RECORDS PROVIDED —
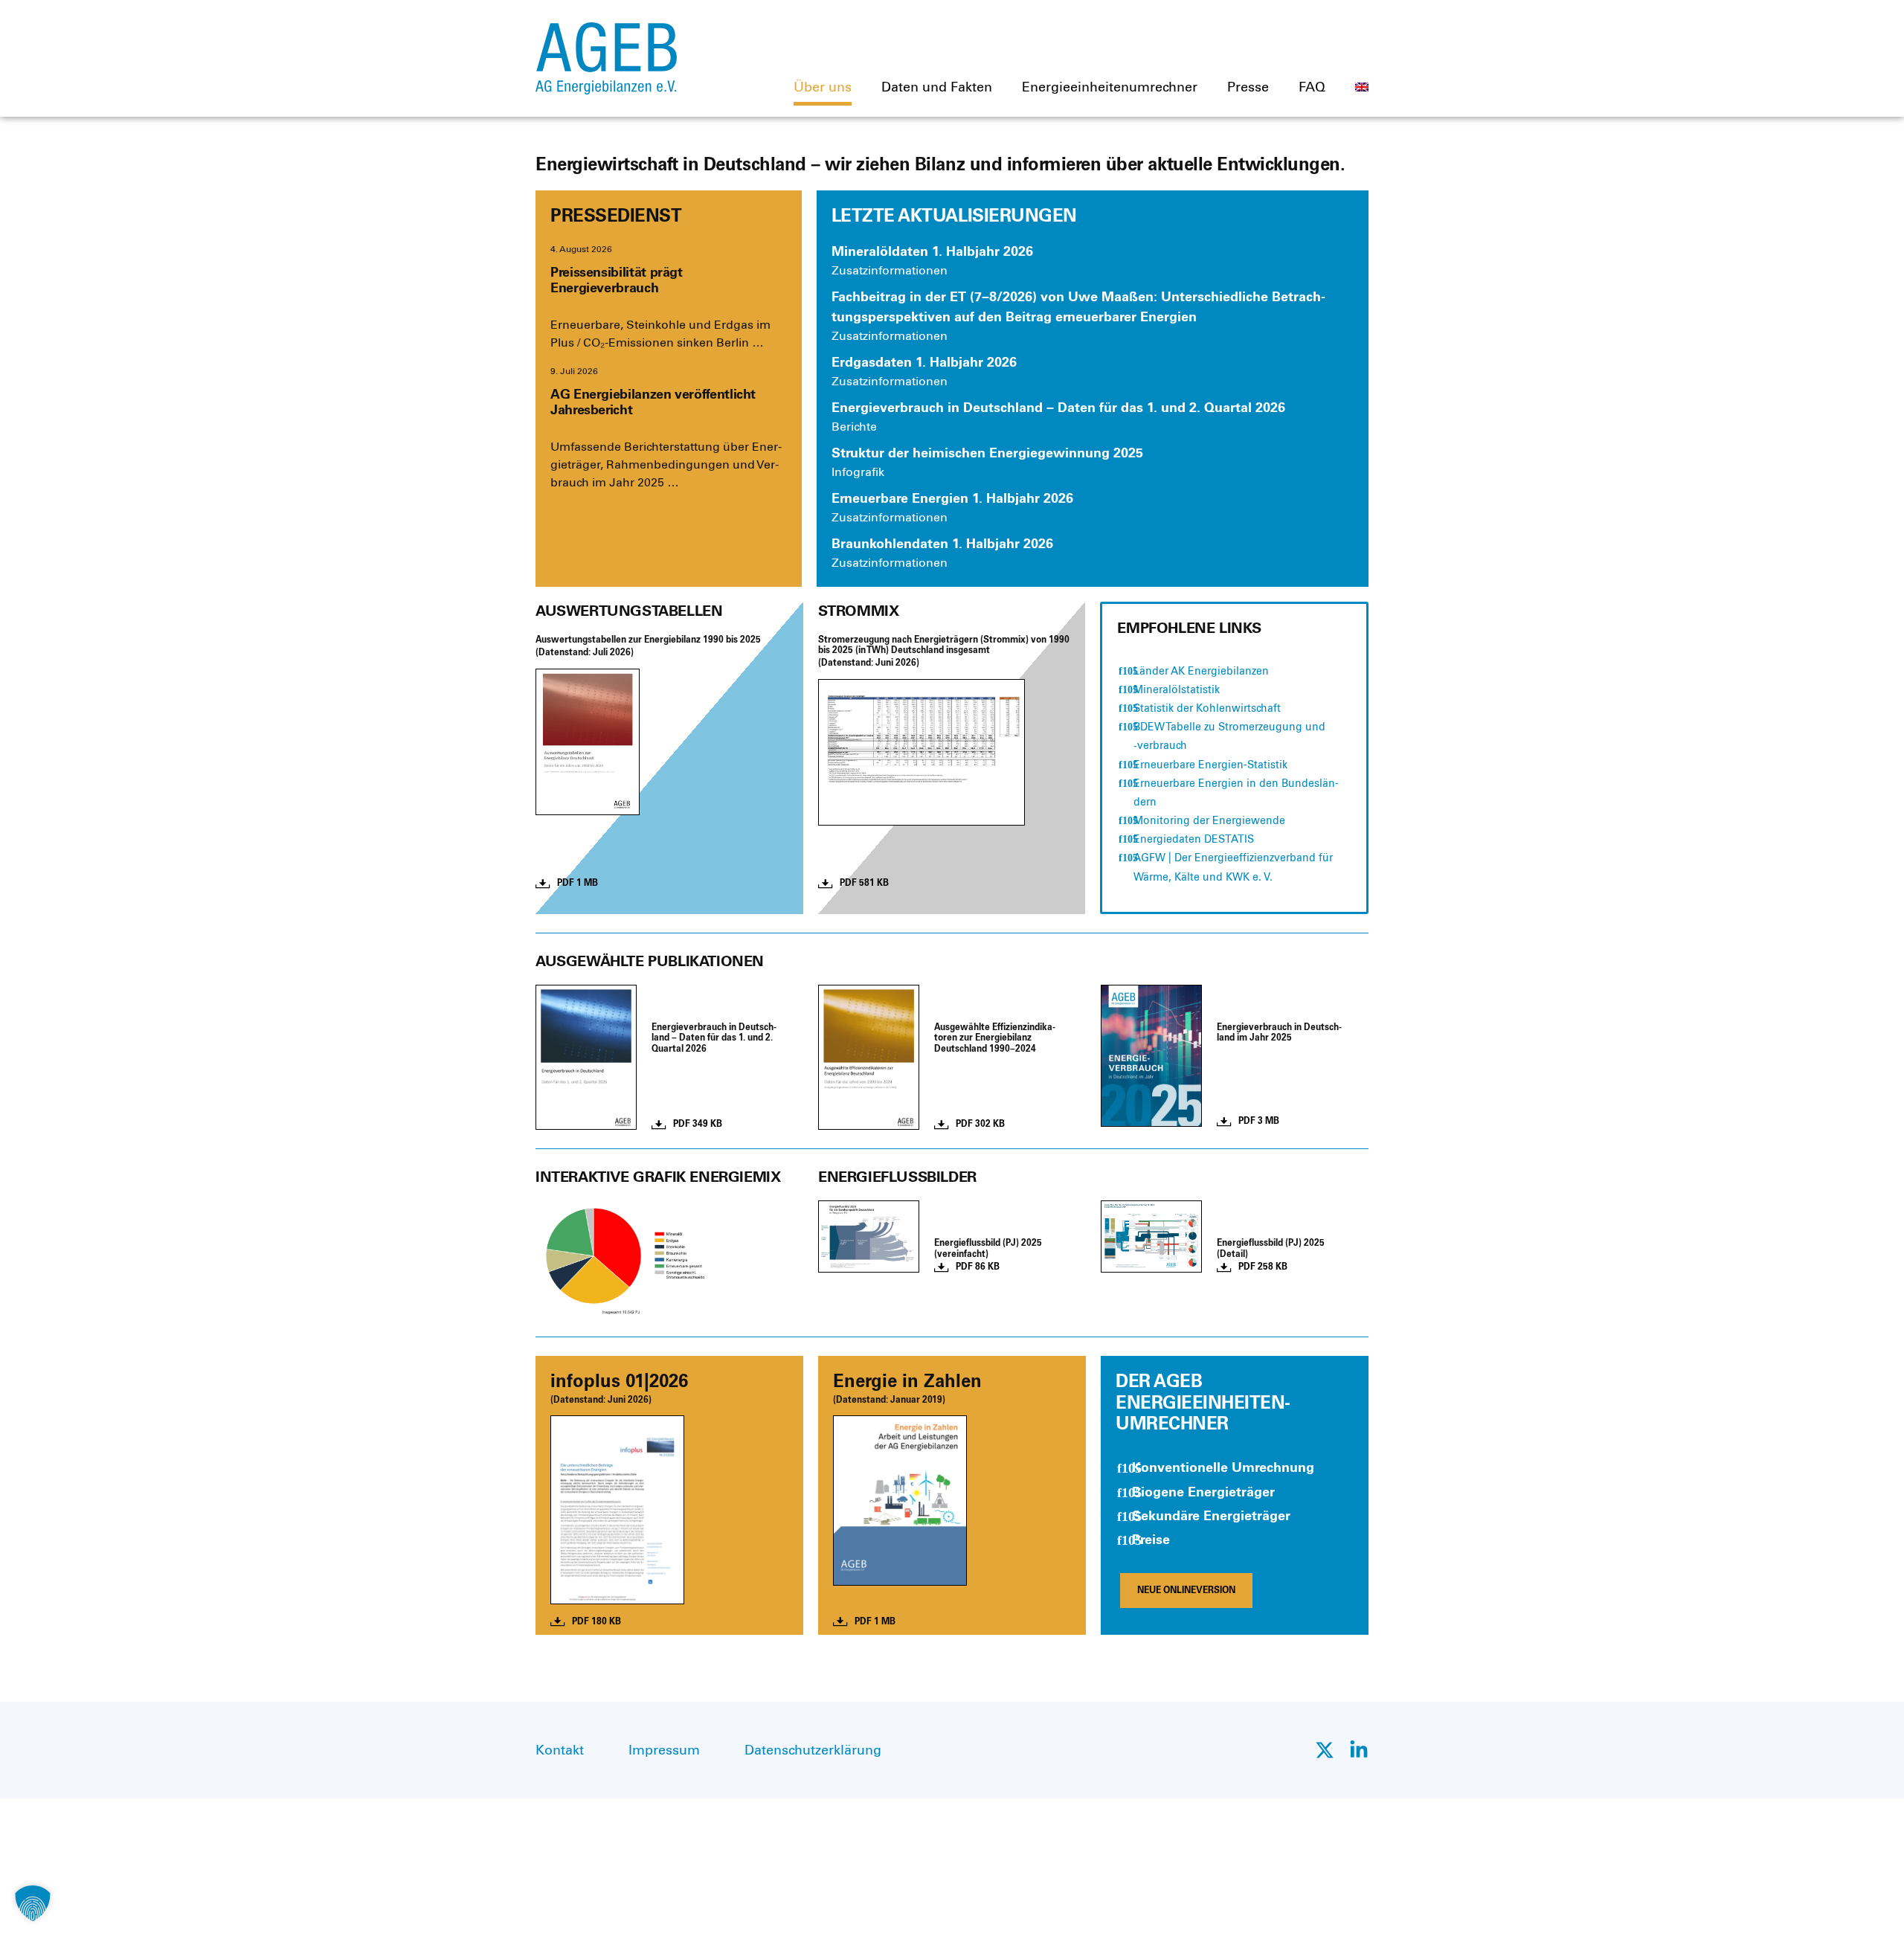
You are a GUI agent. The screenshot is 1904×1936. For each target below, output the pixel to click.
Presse (1248, 87)
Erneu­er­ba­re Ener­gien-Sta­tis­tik (1210, 765)
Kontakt (560, 1750)
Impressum (664, 1750)
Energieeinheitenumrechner (1109, 87)
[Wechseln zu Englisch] (1361, 87)
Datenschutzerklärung (812, 1750)
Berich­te (854, 426)
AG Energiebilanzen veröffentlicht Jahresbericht (653, 402)
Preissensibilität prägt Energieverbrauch (616, 280)
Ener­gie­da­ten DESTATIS (1193, 839)
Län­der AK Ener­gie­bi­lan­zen (1201, 671)
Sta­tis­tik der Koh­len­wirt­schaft (1207, 708)
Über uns (823, 87)
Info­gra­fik (858, 472)
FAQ (1312, 87)
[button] (32, 1903)
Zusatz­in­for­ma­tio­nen (890, 270)
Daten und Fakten (936, 87)
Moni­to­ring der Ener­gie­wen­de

WHAT IS EXPECTED —
Referring to the material above, set down exactly the lines between the line with "Kontakt (560, 1750)" and the line with "Preissensibilität prägt Energieverbrauch", inclusive, and no other lines.

PROBLEM SOLUTION —
Kontakt (560, 1750)
Impressum (664, 1750)
Energieeinheitenumrechner (1109, 87)
[Wechseln zu Englisch] (1361, 87)
Datenschutzerklärung (812, 1750)
Berich­te (854, 426)
AG Energiebilanzen veröffentlicht Jahresbericht (653, 402)
Preissensibilität prägt Energieverbrauch (616, 280)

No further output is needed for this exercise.